Your screaming has turned into uncontrollable sobbing. You want out of his nightmare. You tell him so, and one of his hands moves from your back to the top of your head, running it down the length of your hair.
He does this a few times before tucking a strand of your hair behind your ear. He leans forward, and you can feel his breath, warm and unyieldingly safe. You don't know why you let yourself sag against him in relief.
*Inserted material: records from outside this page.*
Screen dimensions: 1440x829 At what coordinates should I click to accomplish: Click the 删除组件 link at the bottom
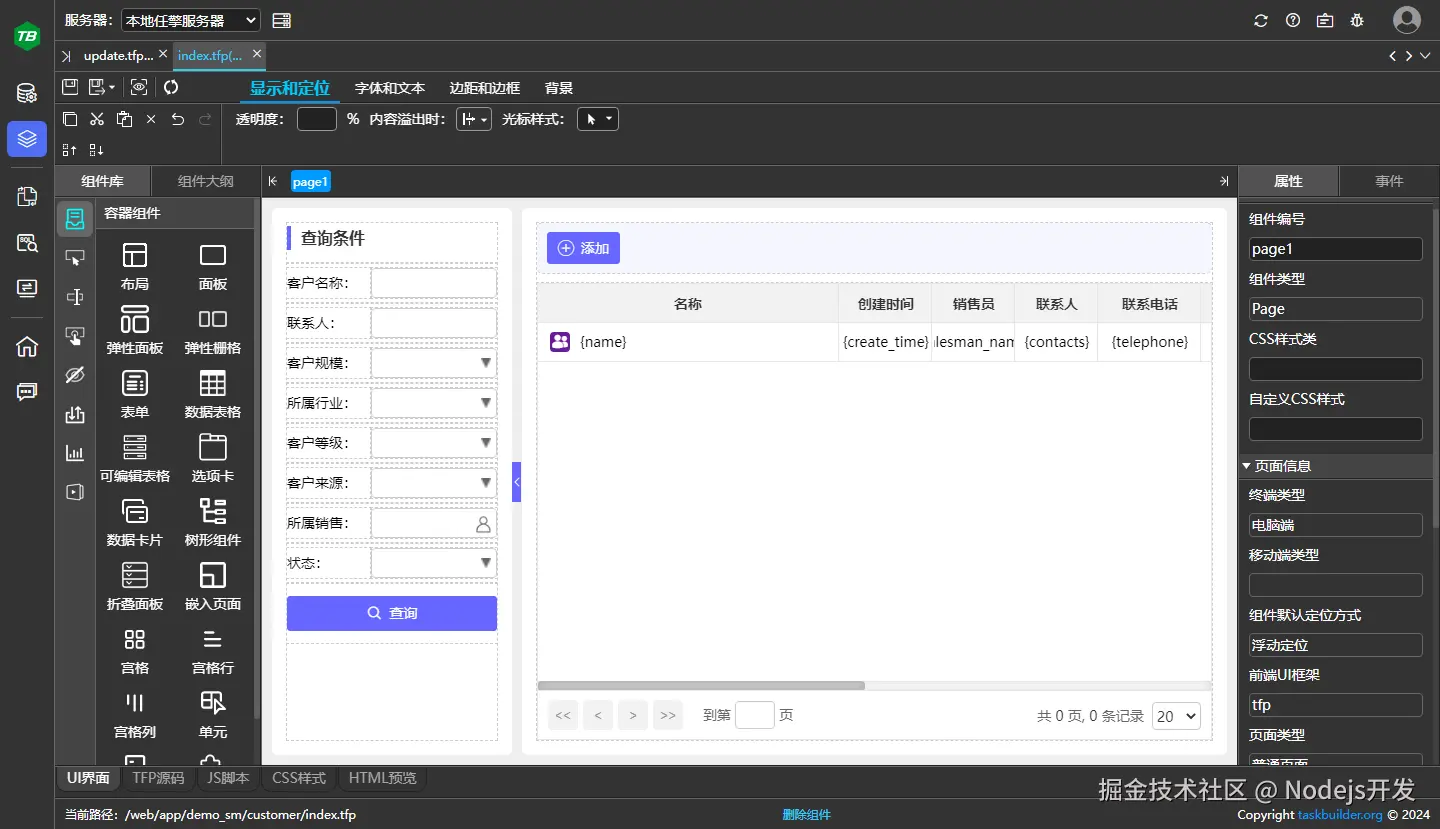pyautogui.click(x=806, y=814)
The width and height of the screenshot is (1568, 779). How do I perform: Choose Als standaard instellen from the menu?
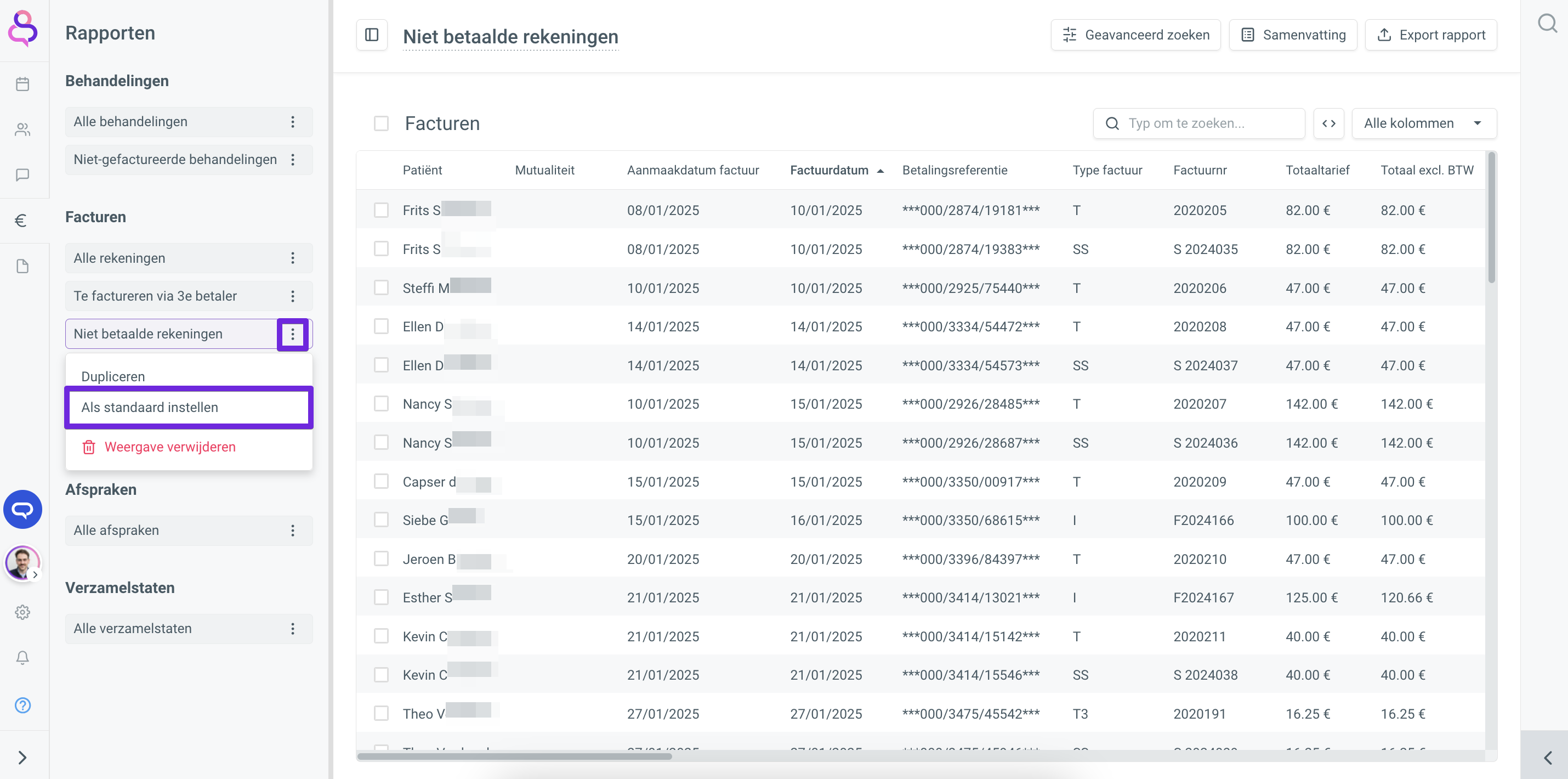coord(150,407)
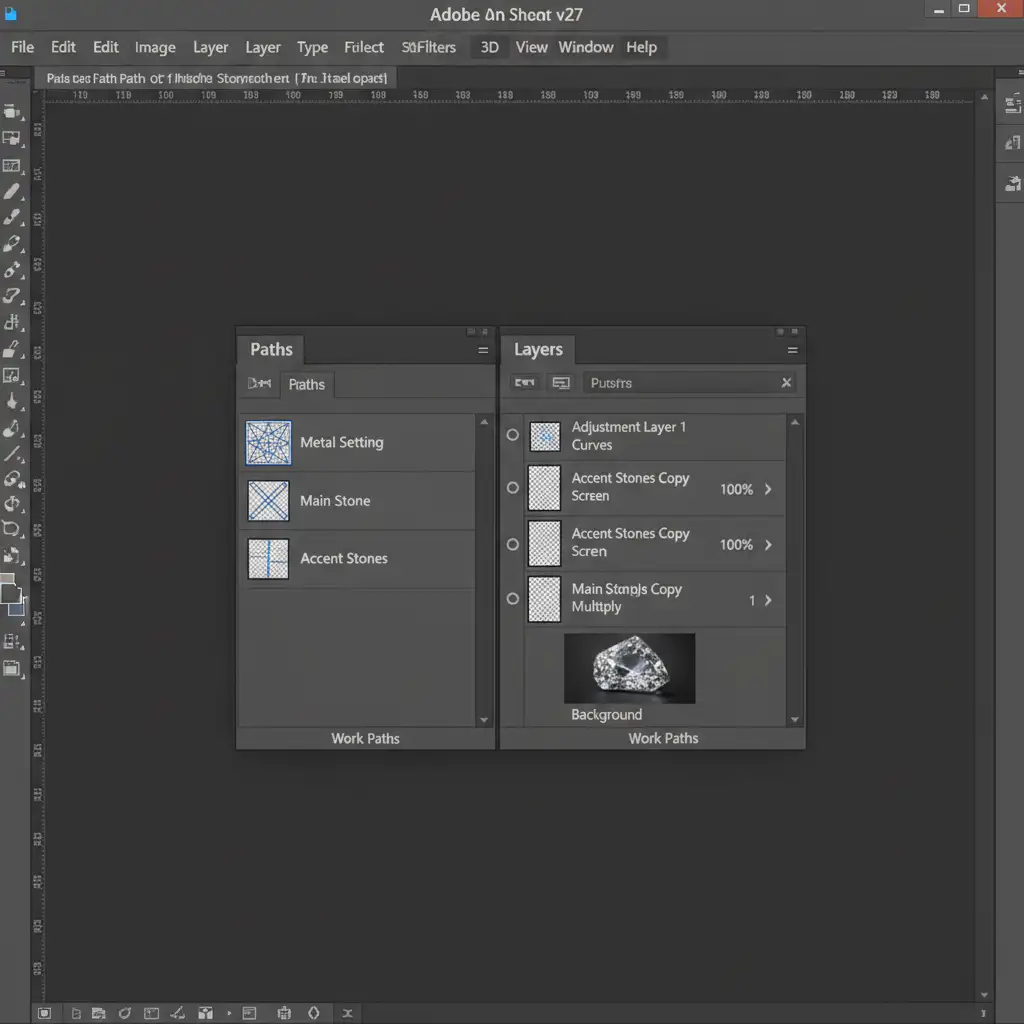Expand the Main Stones Copy layer chevron
This screenshot has height=1024, width=1024.
[768, 600]
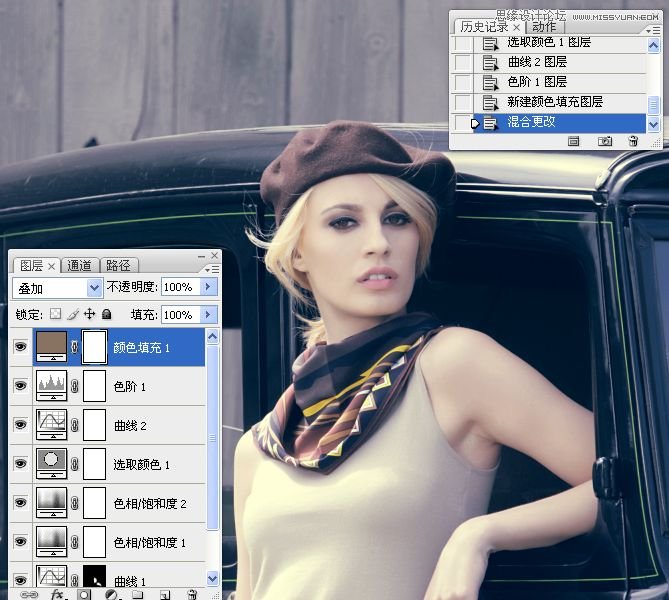Viewport: 669px width, 600px height.
Task: Delete current history state with trash icon
Action: click(x=633, y=142)
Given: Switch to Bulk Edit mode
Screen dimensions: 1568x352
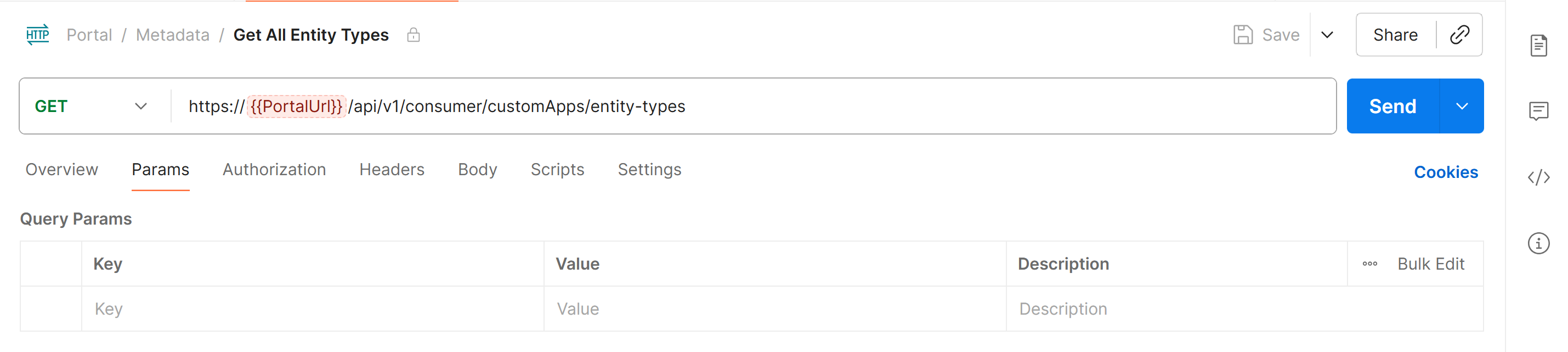Looking at the screenshot, I should tap(1431, 264).
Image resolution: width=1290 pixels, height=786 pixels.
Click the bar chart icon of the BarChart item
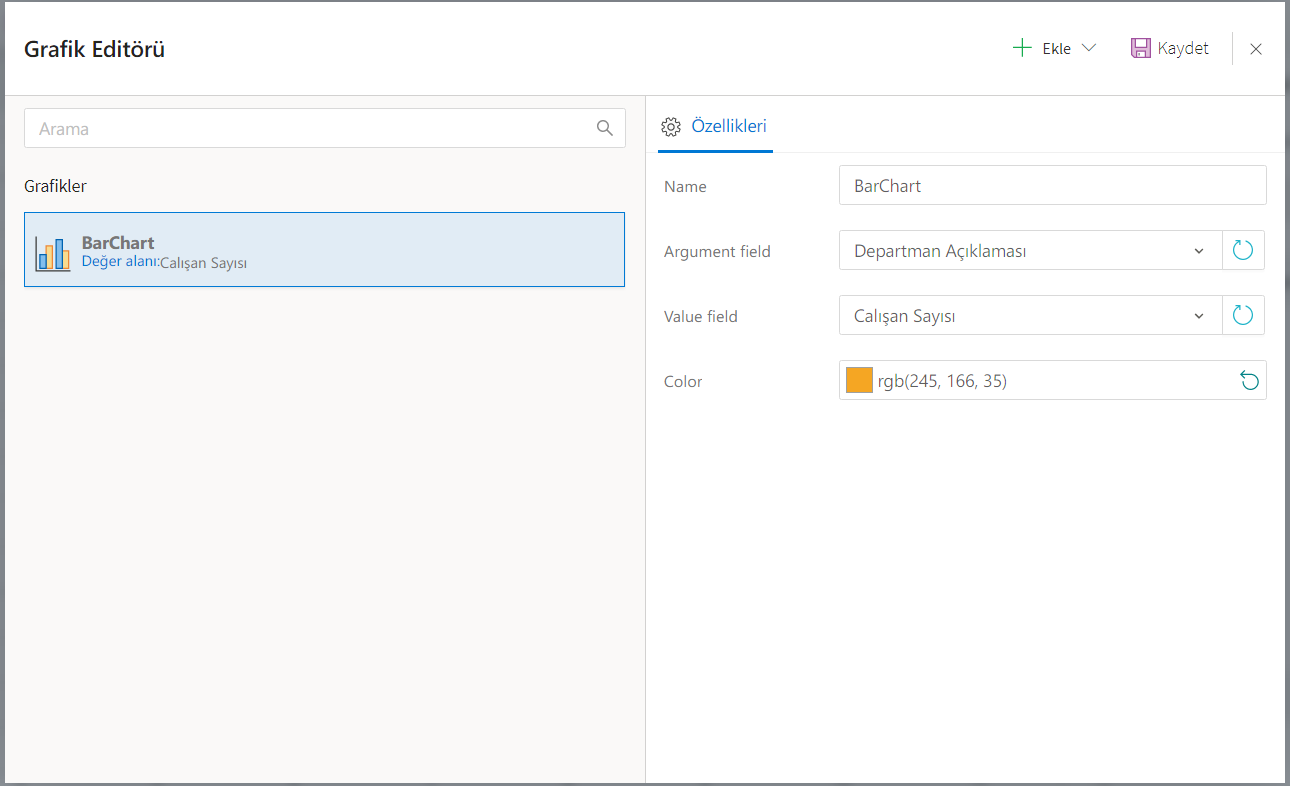tap(52, 254)
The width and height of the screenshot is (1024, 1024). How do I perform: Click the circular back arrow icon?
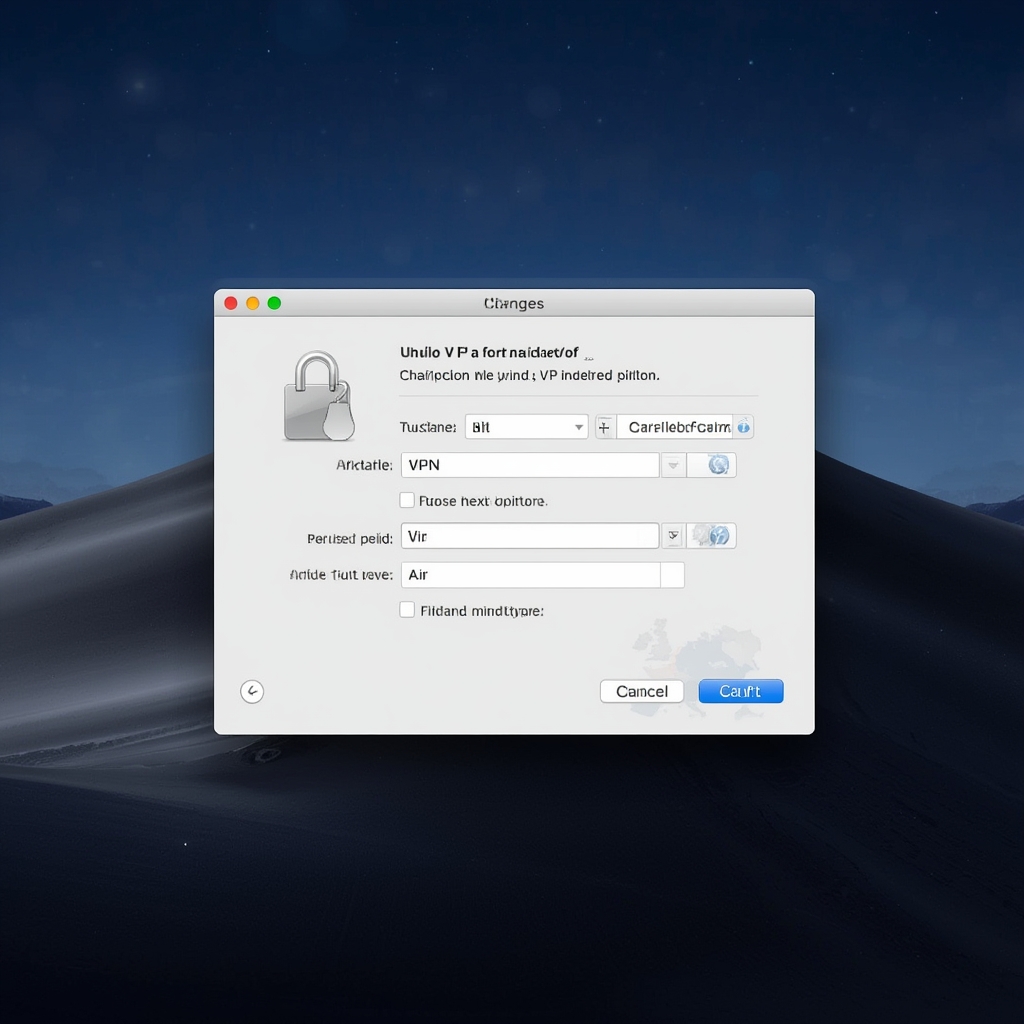pos(252,691)
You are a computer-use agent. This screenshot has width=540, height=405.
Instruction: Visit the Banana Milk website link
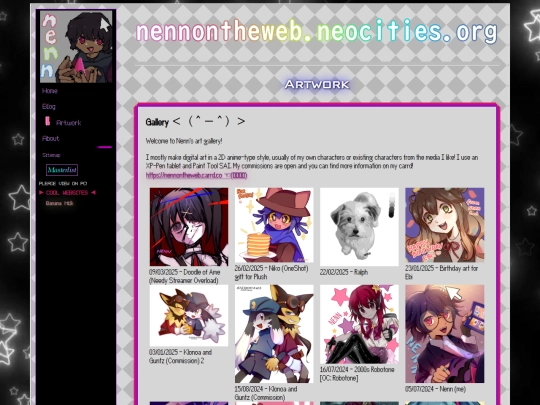point(60,203)
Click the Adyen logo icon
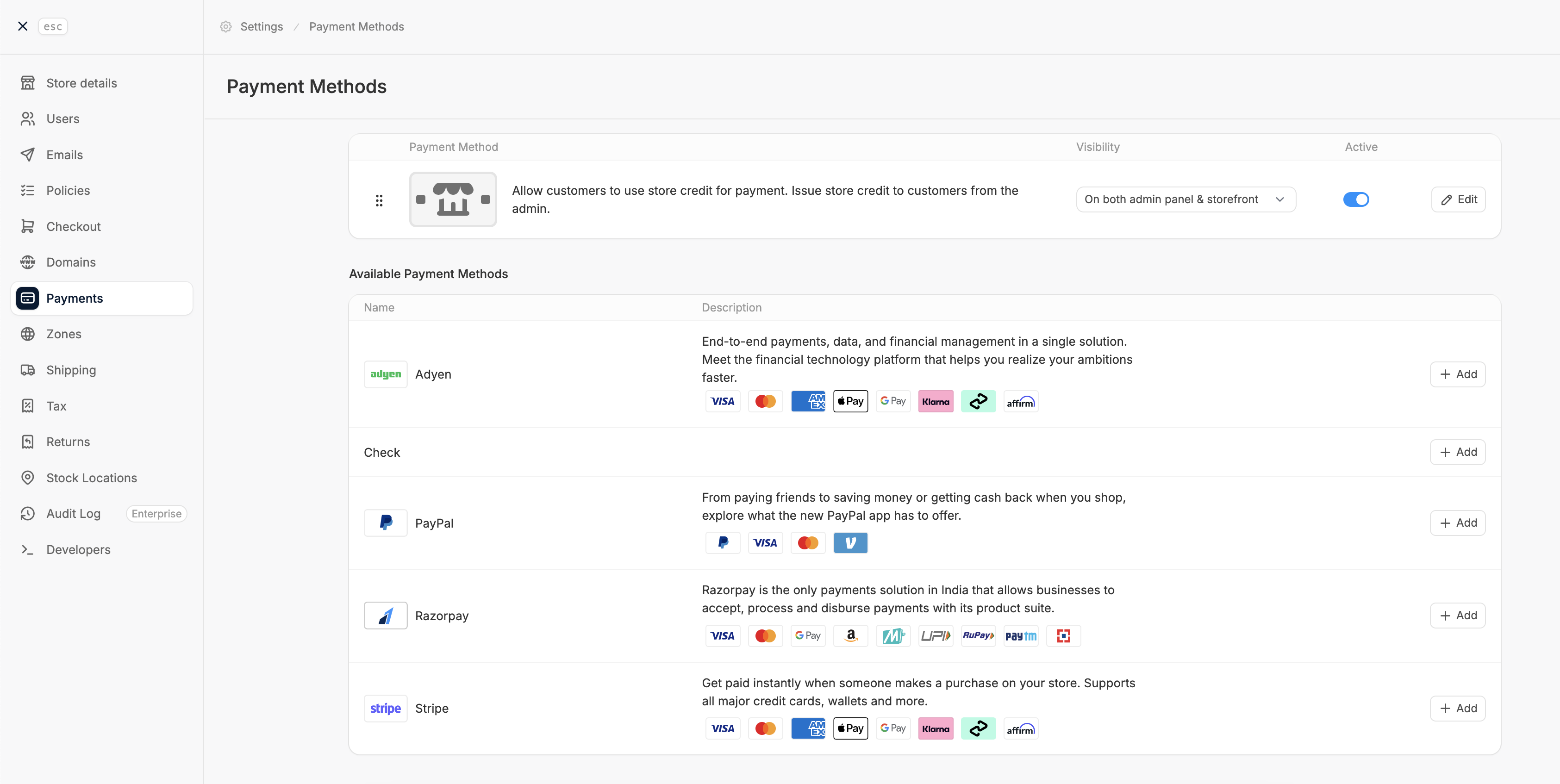This screenshot has height=784, width=1560. 385,374
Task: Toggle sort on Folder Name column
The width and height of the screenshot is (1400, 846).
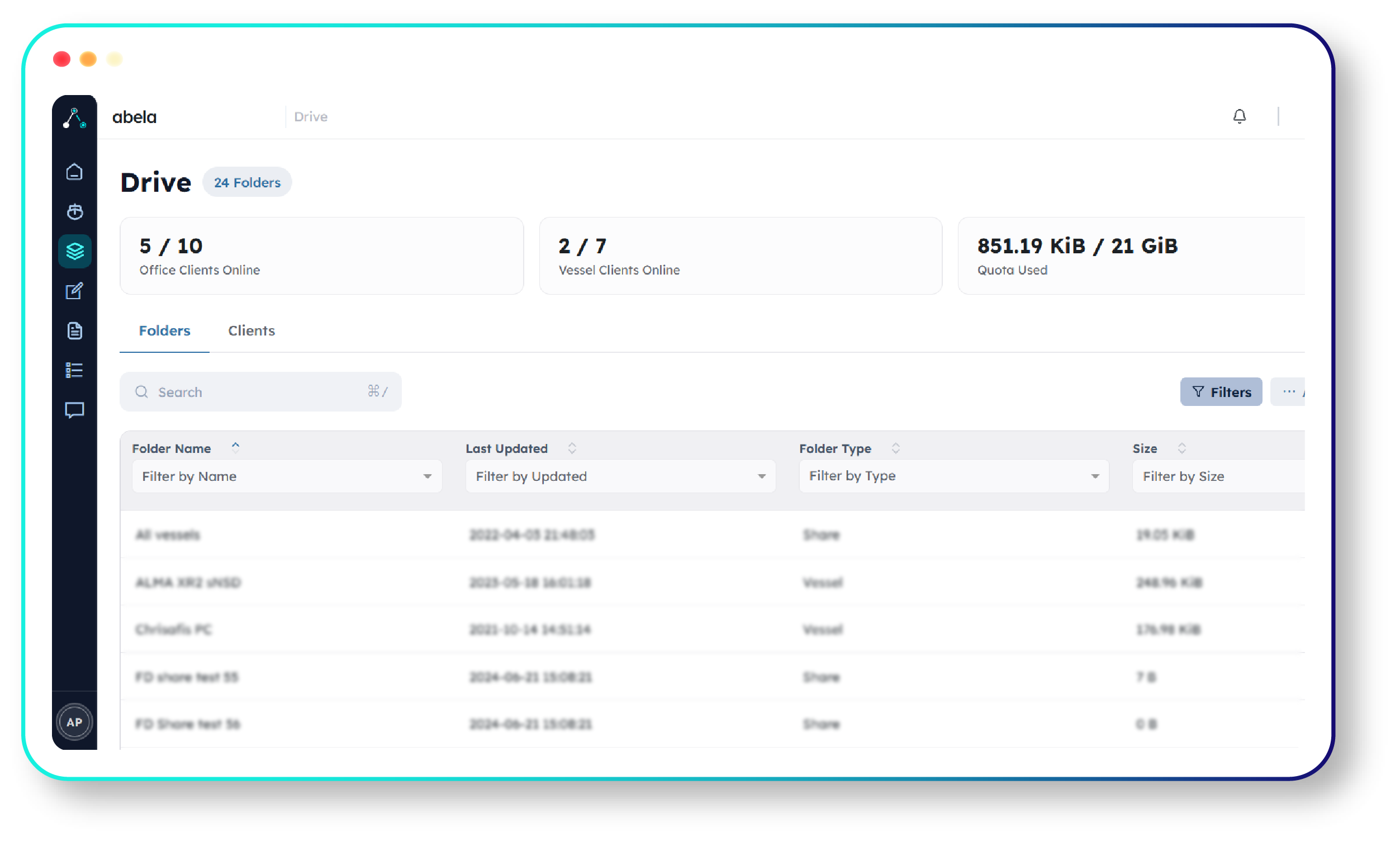Action: 235,448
"My dear Captain," he rumbles. You want to tune him out, but you can't. You have no choice. The manor has too much of a hold on the two of you. You want to correct him, tell him who you once were. That holds no bearing now. You are no longer the district attorney who was once friends with the Mayor or the Colonel or the Detective or the Seer. You are now a heist partner. A pirate's crew mate. An adventurer's apprentice. A prison inmate. The bearer of an anomaly. A love interest. A hostage. The captain of a spaceship. So many roles he has picked out for you, in which you get to be in the lead role alongside him.
Life is not ours to choose, Damien, you think somberly. How did we get here?
Mark pitches his voice lower. “It’ll be alright. You’ll be alright, Captain. Let’s start over, shall we?”
You close your eyes. You don’t know if you will remember in the next iteration. Part of you hopes you don’t, and part of you hopes someone comes to set you free.
Behind your eyelids, blue rushes to meet you.